DAYS SINCE LAST START - Page 4 - Horse Racing Forum - PaceAdvantage.Com

traynor · 11-21-2012, 12:41 AM

Quote:

Originally Posted by raybo

Your assumption is correct, we get a set of predictive attributes from the database, the program then uses those attributes to determine eliminations as win contenders, then afurther elimination process is undertaken regarding adjusted early fractional velocities.

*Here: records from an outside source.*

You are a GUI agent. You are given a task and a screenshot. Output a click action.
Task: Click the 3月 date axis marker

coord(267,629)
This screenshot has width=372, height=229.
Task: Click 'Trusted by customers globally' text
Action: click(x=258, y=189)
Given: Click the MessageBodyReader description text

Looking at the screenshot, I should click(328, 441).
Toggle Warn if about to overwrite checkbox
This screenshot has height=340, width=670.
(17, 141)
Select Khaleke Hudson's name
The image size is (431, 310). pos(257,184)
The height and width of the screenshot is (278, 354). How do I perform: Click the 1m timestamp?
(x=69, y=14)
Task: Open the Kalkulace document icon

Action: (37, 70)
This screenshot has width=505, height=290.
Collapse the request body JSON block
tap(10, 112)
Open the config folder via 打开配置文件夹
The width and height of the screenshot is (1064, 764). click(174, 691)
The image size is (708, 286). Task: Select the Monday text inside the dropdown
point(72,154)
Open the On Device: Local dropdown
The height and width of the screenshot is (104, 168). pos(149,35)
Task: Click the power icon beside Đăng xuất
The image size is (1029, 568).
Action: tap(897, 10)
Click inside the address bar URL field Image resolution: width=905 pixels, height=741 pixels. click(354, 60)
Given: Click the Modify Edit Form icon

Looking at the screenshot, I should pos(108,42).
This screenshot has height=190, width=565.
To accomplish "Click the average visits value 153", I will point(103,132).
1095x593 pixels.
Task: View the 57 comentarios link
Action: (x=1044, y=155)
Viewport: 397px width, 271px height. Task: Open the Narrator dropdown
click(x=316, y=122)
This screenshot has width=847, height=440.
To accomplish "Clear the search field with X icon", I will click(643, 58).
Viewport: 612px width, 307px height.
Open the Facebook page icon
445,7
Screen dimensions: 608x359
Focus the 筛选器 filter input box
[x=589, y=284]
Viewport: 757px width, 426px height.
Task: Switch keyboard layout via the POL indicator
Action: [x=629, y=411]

The number of cards needed for a particular track varies according to the average number of races per card, but, approximately 240-250 recent races (24-25 cards approximately) are kept in the database, constantly updated, of course. That number can vary for some tracks, depending on how the spread of pace pressure groupings works out, and how many of each of those type races actually occur, some pace pressure readings happen an insignificant number of times, as you can imagine, while others occur in significant numbers. There are 20 different groupings, so not all tracks have the same spread of pace pressure ratings, thus needing a few more, or fewer, races in the database. Once we find the number where predictiveness is at an acceptable level, the program keeps the database there automatically.

I am impressed at the innovative way you view the data. Thank you for explaining.

raybo · 11-21-2012, 07:25 AM

You're welcome. I think the fact that the program takes Randy Giles' work a step or 2 further, makes it more valuable. While Randy's work tells you a particular PPG gives advantage to an early, or a late, horse, etc., this program tells you which of the specific running styles have won those races and at what percentage. Also, it tells you the same thing for those styles' early speed point ranges. Both of those things being track specific and in a recent time frame.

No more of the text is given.